What gets reviewed
- Accuracy of page purpose and search intent
- Heading clarity and mobile readability
- Internal links to related guides
- Meta titles and descriptions
- Structured data alignment with visible content
- Editorial tone and consistency
When pages are reviewed
Pages are reviewed during sitewide SEO passes, after new support pages are added, and before major publishing milestones. For example, when the recovery cluster expanded, main pages such as recovery in Istanbul and stay duration were updated to reflect the stronger cluster.
What an update is supposed to improve
Updates should make a page easier to understand, easier to navigate, or more complete in the context of the wider cluster. That might mean adding a better quick answer, tightening headings, or linking more clearly to the next relevant page.

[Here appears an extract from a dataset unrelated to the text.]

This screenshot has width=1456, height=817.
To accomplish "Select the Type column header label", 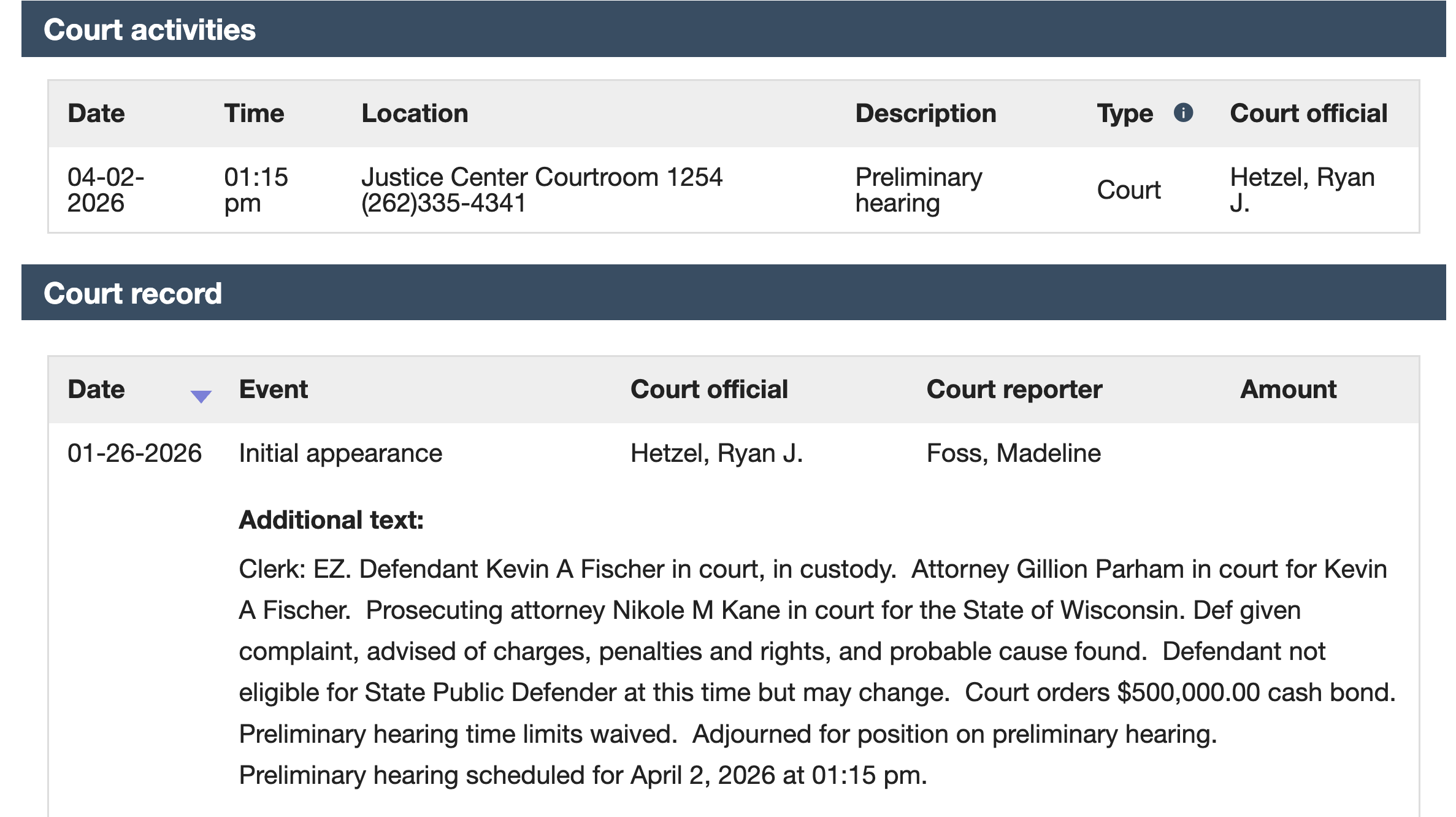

What counts as a useful improvement
A useful improvement is one that helps the reader make sense of the process more calmly. Examples include clarifying the relationship between return-flight timing and hotel booking length, or explaining how sleep comfort fits into the first recovery week.
What this review policy avoids
The site does not chase constant superficial edits purely to signal freshness. Updates are meant to improve usefulness and coherence, not to create noise.
Frequently asked questions
Does every change require a full rewrite?
No. Many good updates are structural: clearer headings, better internal links, tighter introductions, or better related-reading sections.
Why review meta and structured data too?
Because search visibility depends on both useful visible content and clean technical presentation.